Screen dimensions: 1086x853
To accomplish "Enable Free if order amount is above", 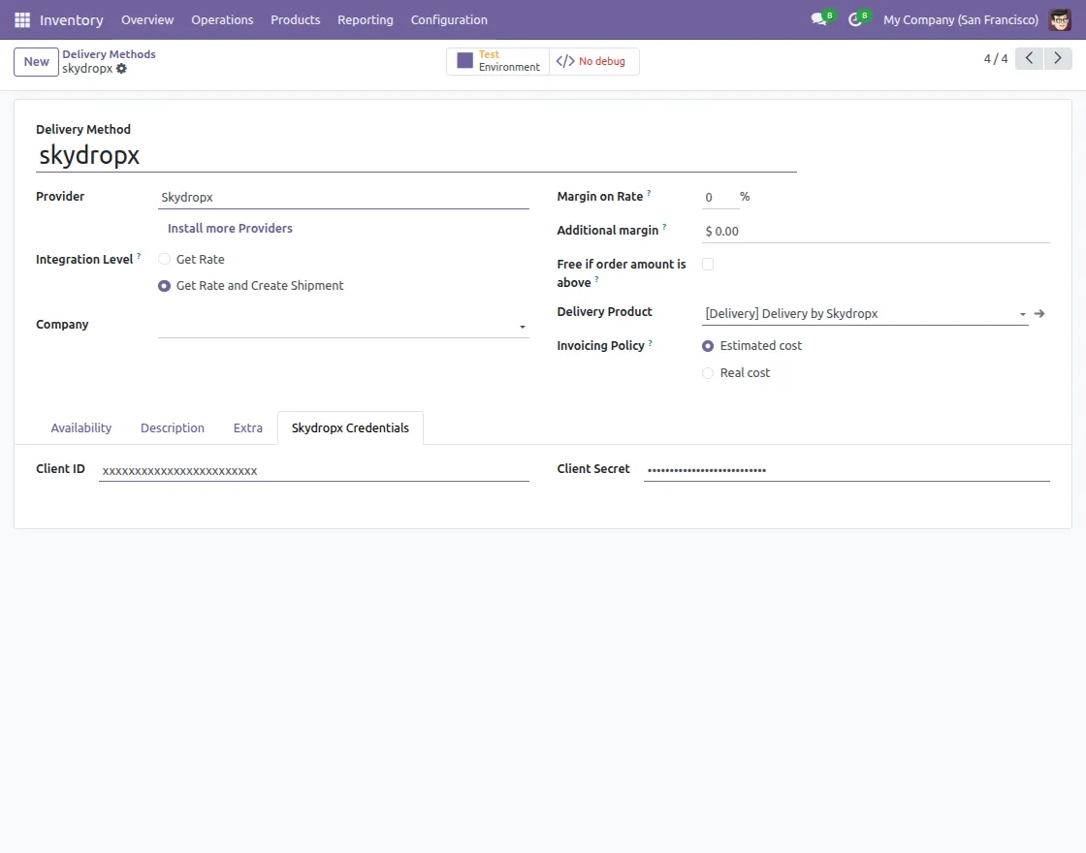I will point(708,264).
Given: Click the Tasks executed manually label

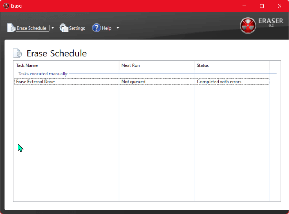Looking at the screenshot, I should (x=42, y=74).
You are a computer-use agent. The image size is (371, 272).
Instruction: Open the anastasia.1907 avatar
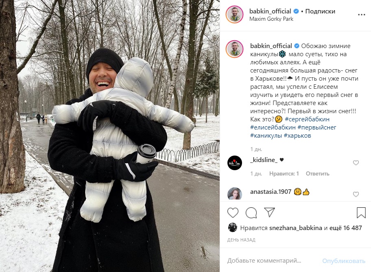click(234, 194)
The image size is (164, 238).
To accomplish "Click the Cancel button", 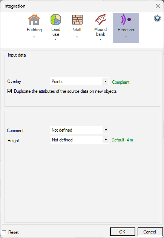I will click(x=150, y=232).
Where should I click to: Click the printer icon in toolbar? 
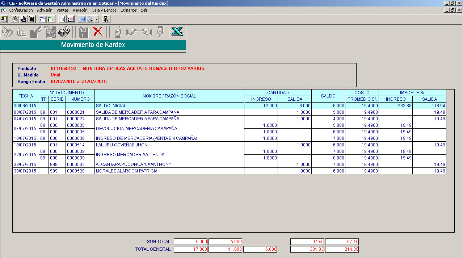89,19
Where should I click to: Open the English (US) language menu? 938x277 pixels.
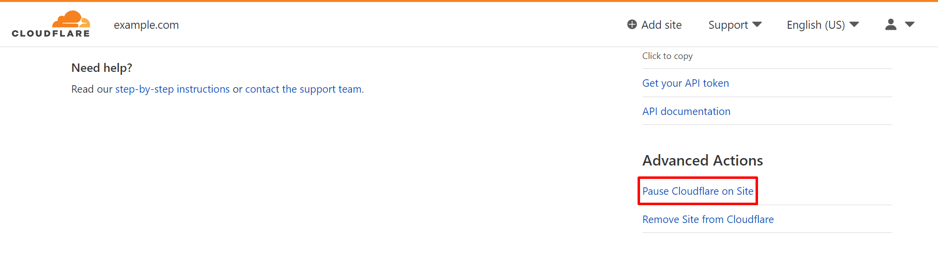pos(816,25)
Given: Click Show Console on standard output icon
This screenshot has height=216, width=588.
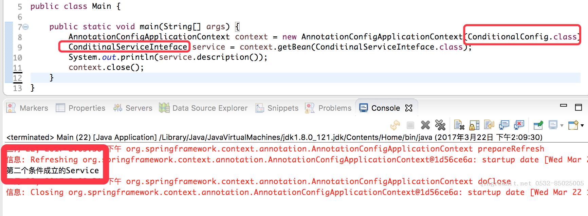Looking at the screenshot, I should (504, 125).
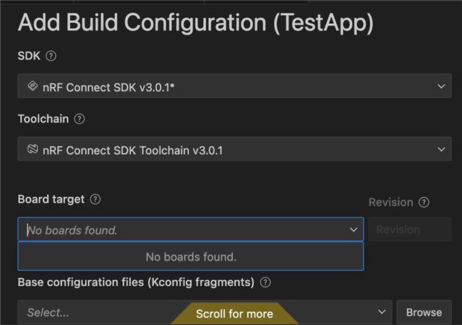Screen dimensions: 462x325
Task: Click the Browse button
Action: click(x=424, y=312)
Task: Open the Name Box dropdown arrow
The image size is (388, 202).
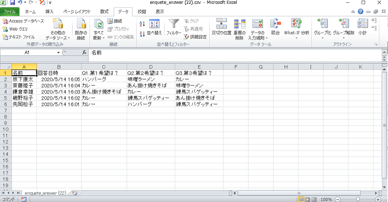Action: [59, 53]
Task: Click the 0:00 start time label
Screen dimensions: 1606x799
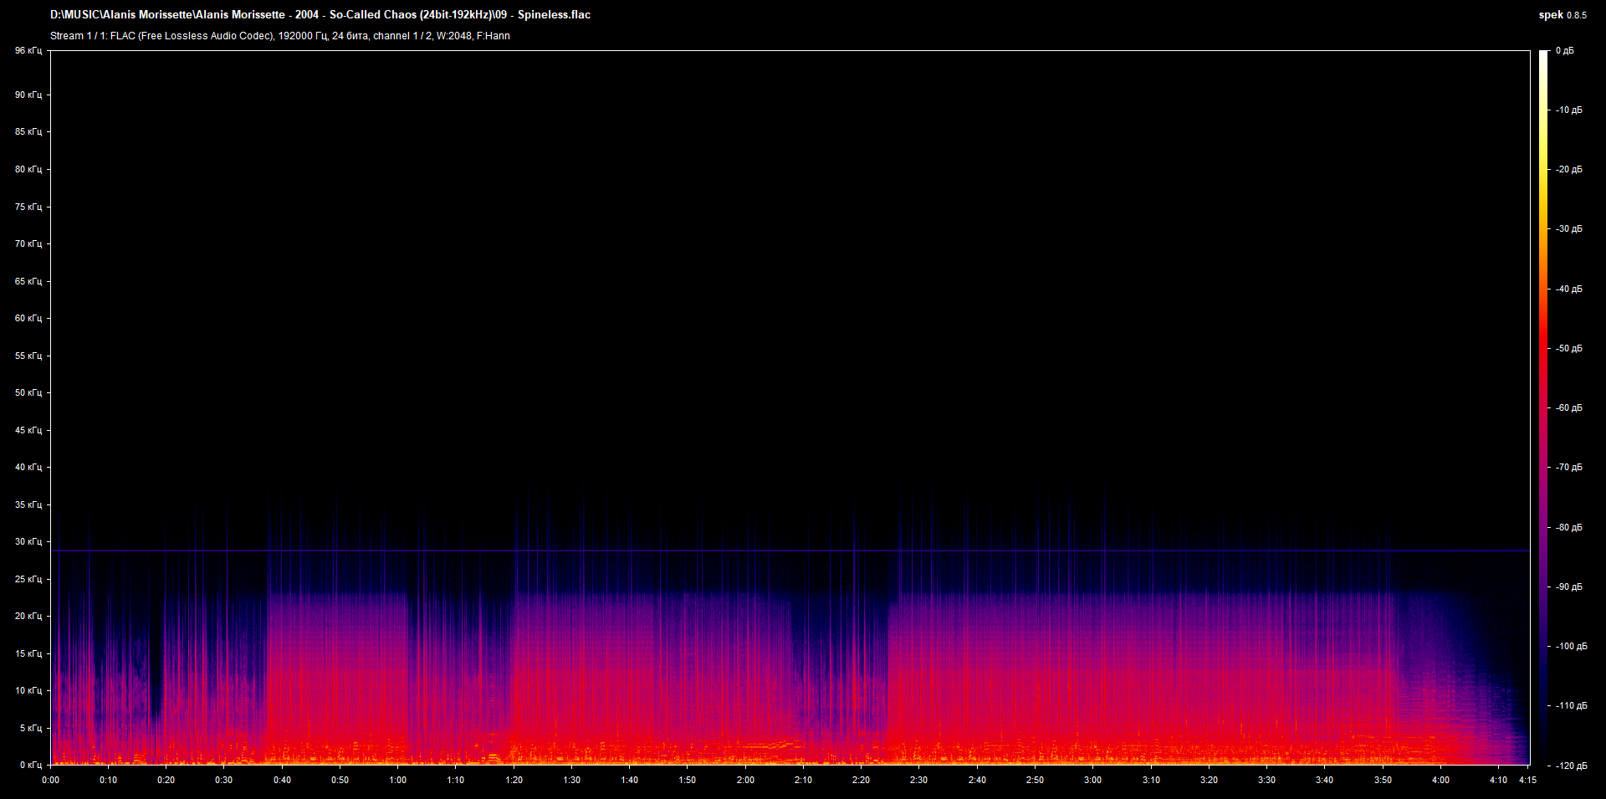Action: pos(50,780)
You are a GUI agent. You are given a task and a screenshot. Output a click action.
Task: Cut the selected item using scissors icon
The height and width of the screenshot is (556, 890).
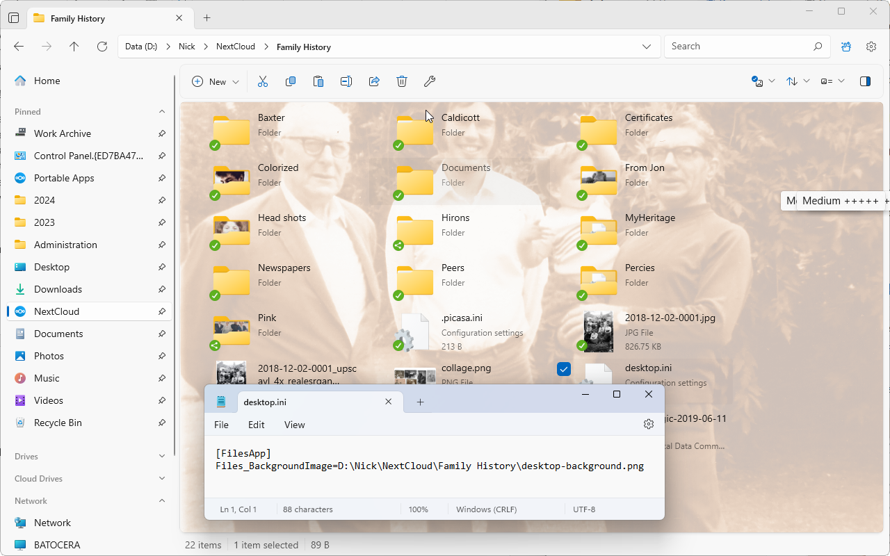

What the exercise asks = For every line above that includes the word "agent", return the line.

Your solution =
You are a computer-use agent. The image size is (371, 272).
You are a GUI agent. You are given a task and a screenshot. Output a click action.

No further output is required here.